_Activity_
Transcribe the records below exactly, leaving out any pictures.

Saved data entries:
============================================================

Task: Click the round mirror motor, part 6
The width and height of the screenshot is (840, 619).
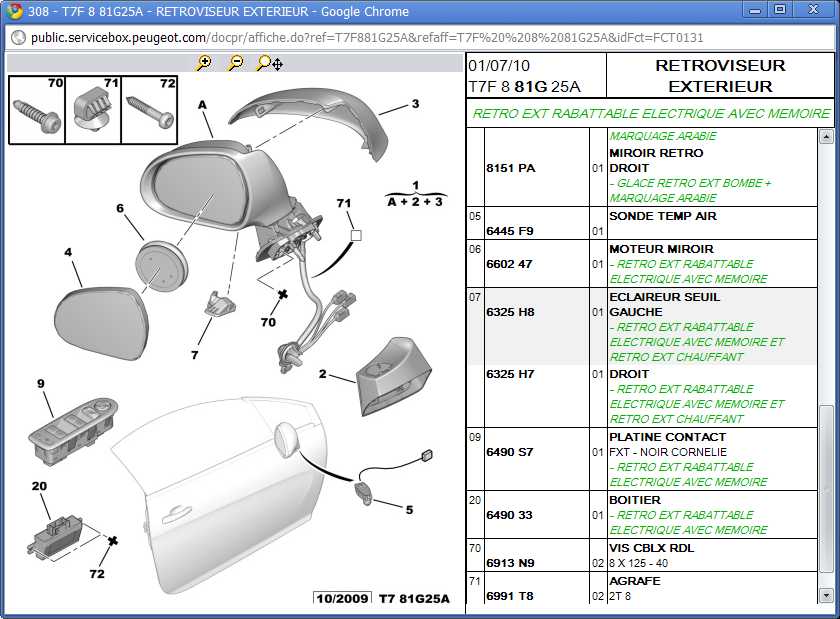Action: 160,265
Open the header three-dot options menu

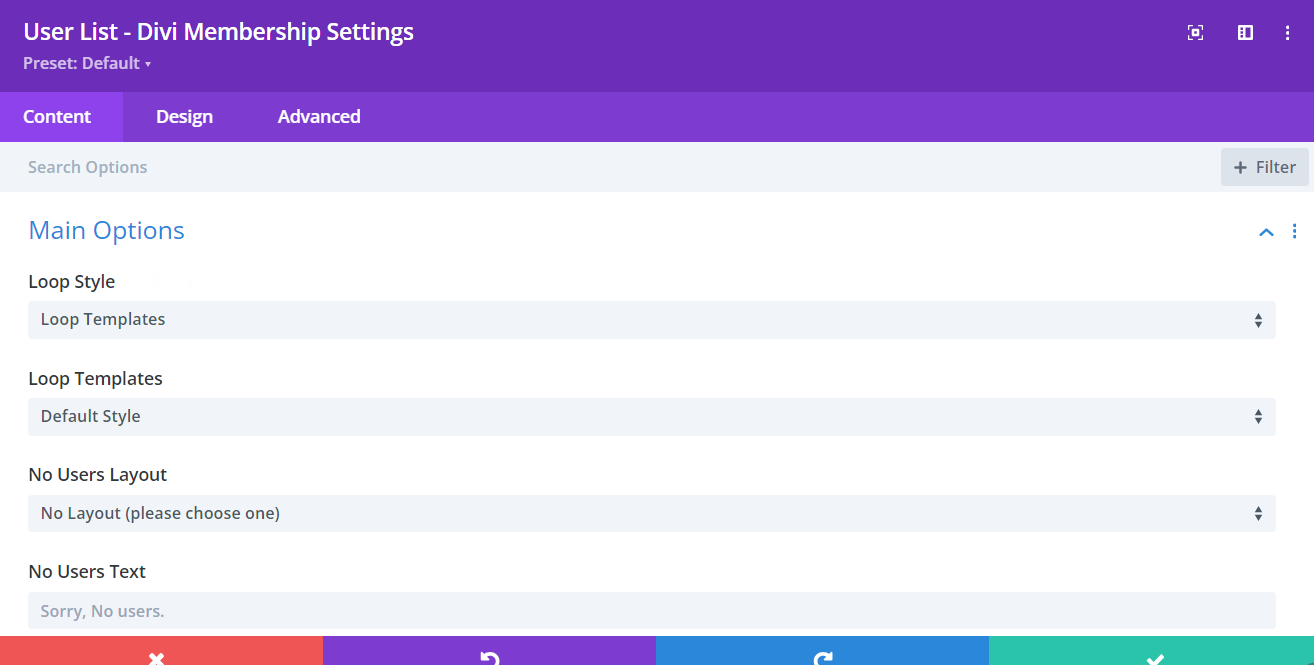pos(1287,32)
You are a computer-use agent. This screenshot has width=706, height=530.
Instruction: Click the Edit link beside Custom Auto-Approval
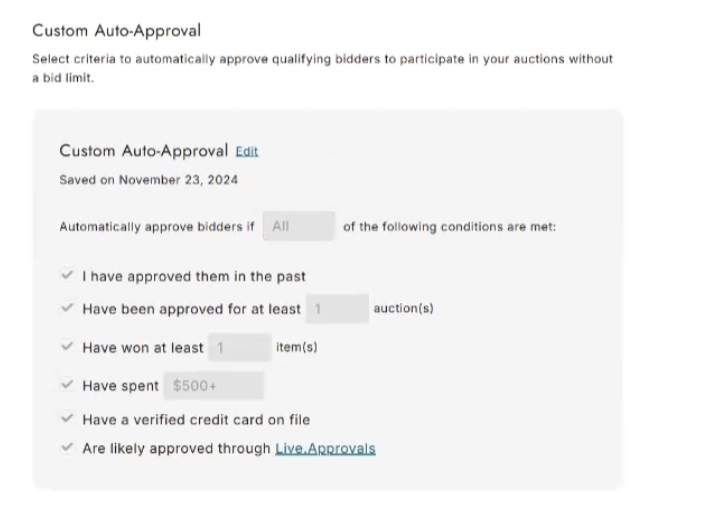(247, 151)
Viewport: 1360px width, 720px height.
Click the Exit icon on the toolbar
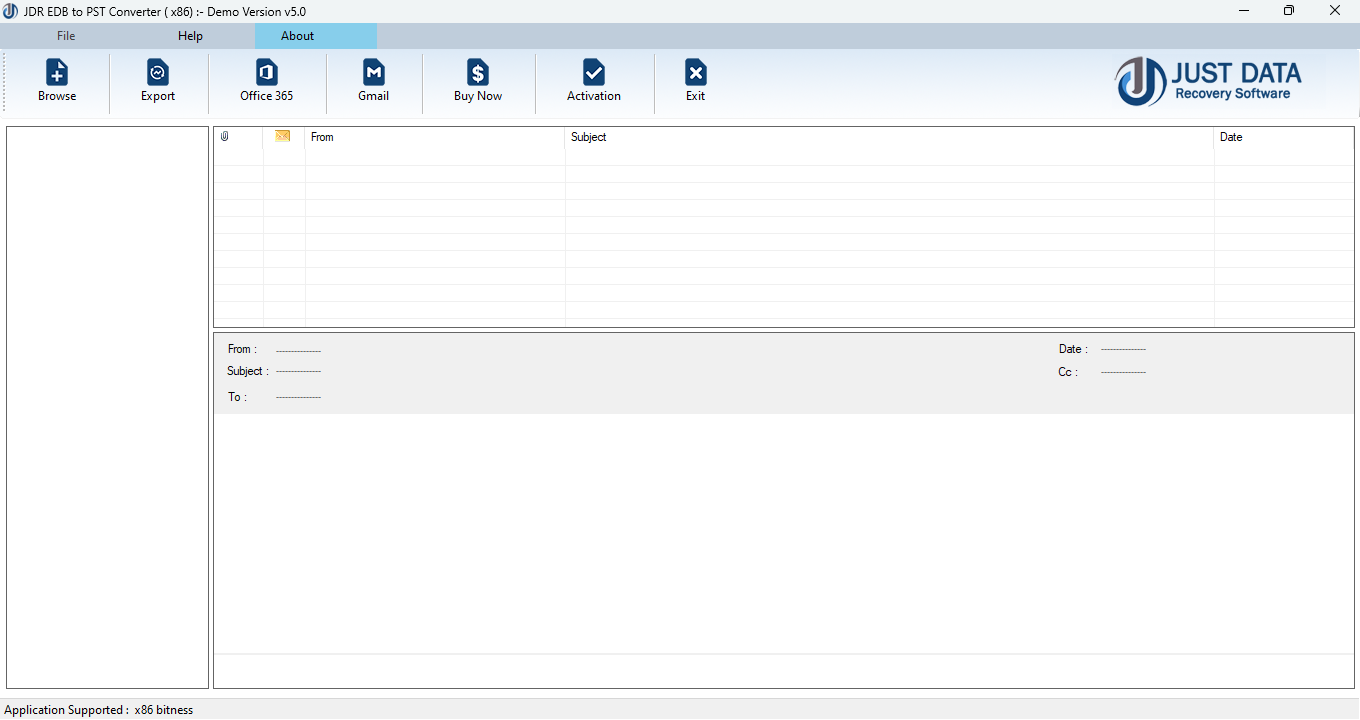coord(695,80)
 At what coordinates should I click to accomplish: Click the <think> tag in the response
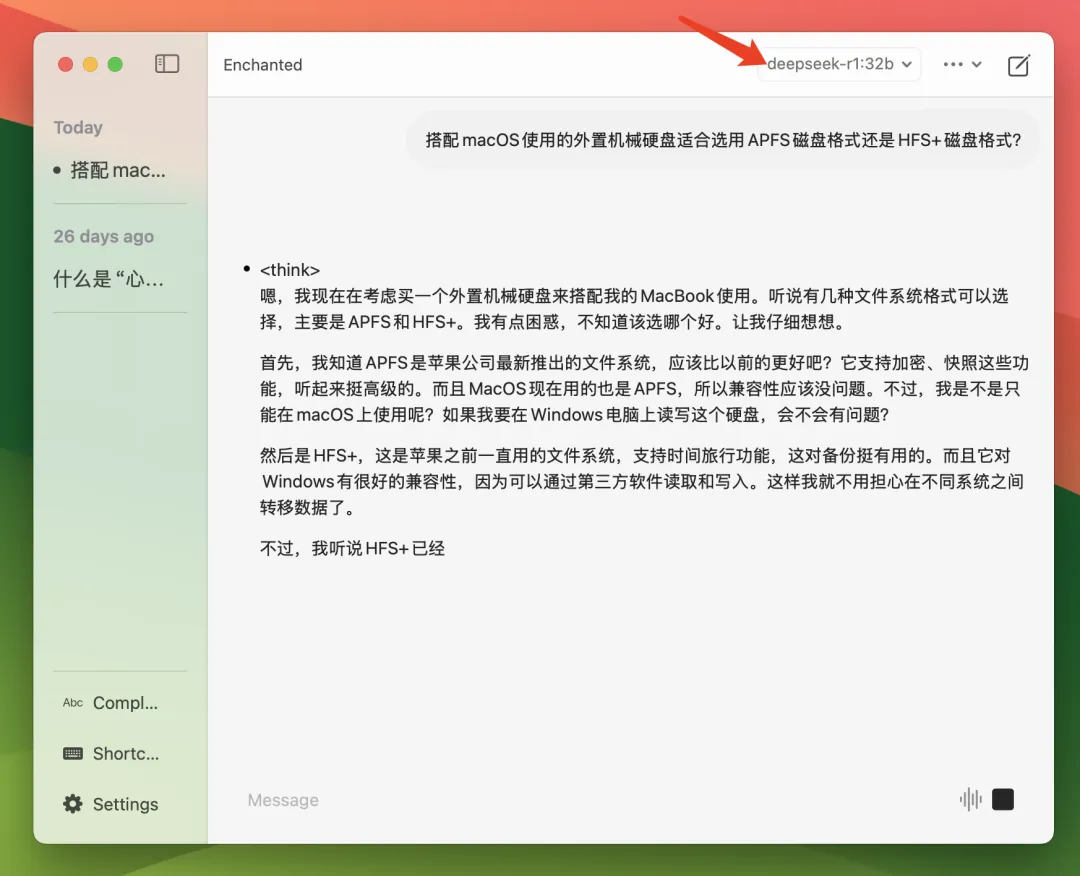(289, 270)

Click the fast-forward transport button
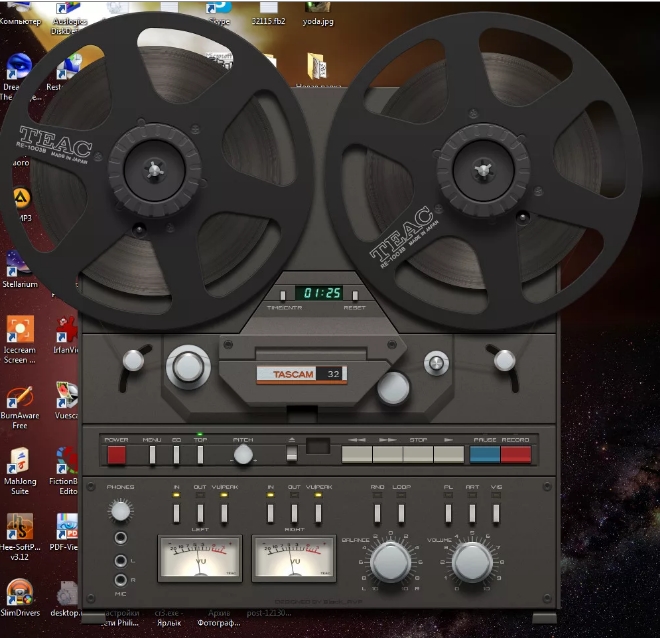click(x=388, y=455)
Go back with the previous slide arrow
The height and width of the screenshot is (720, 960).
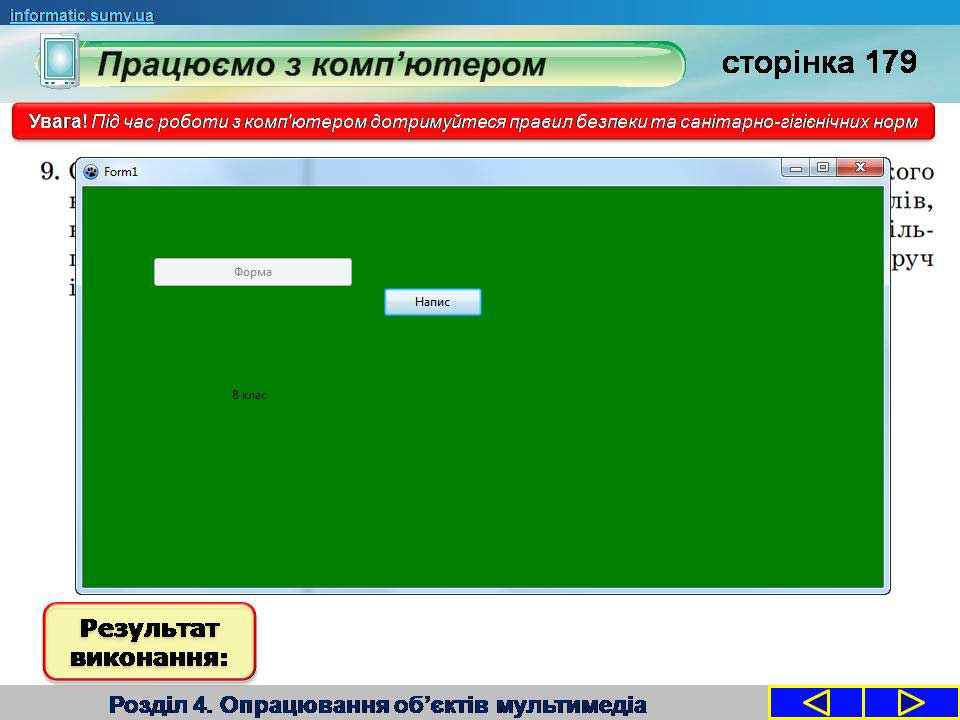816,703
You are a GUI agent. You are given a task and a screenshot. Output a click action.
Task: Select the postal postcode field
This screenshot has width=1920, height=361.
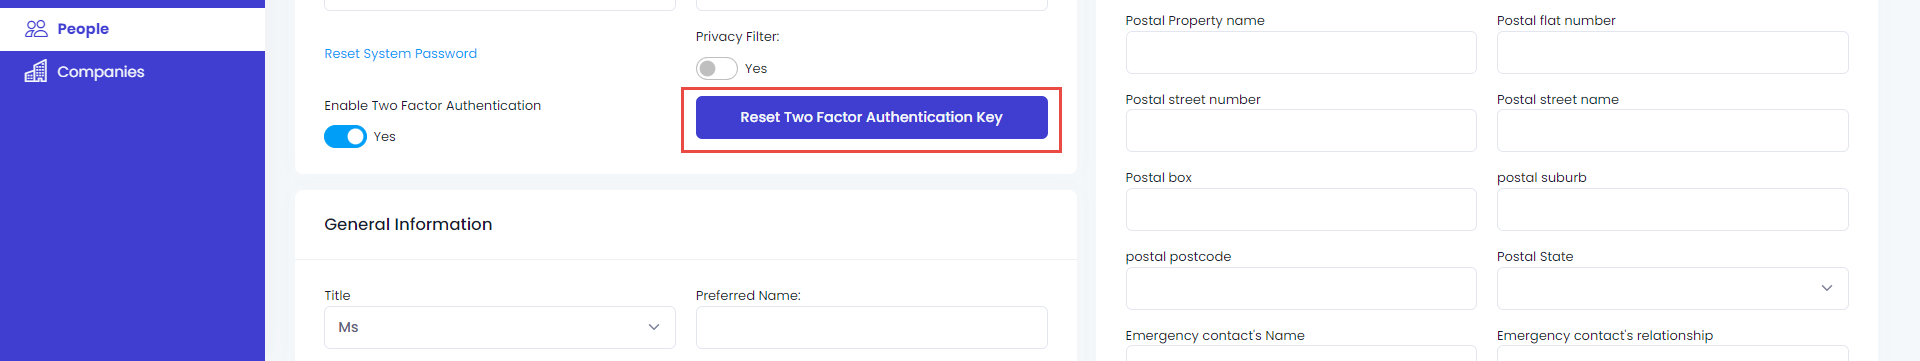coord(1301,288)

============================================================

_Task result_
Task: Click the round mirror motor, part 6
The width and height of the screenshot is (840, 619).
Action: 160,265
Open the header three-dot options menu

pos(1287,32)
You are a computer-use agent. This screenshot has width=706, height=530.
Instruction: Click the Edit link beside Custom Auto-Approval
(247, 151)
Viewport: 1360px width, 720px height.
Click the Exit icon on the toolbar
coord(695,80)
 At what coordinates should I click to accomplish: Click the <think> tag in the response
(289, 270)

Click the fast-forward transport button
click(x=388, y=455)
Go back with the previous slide arrow
The height and width of the screenshot is (720, 960).
816,703
You are a GUI agent. You are given a task and a screenshot. Output a click action.
Task: Select the postal postcode field
This screenshot has width=1920, height=361.
coord(1301,288)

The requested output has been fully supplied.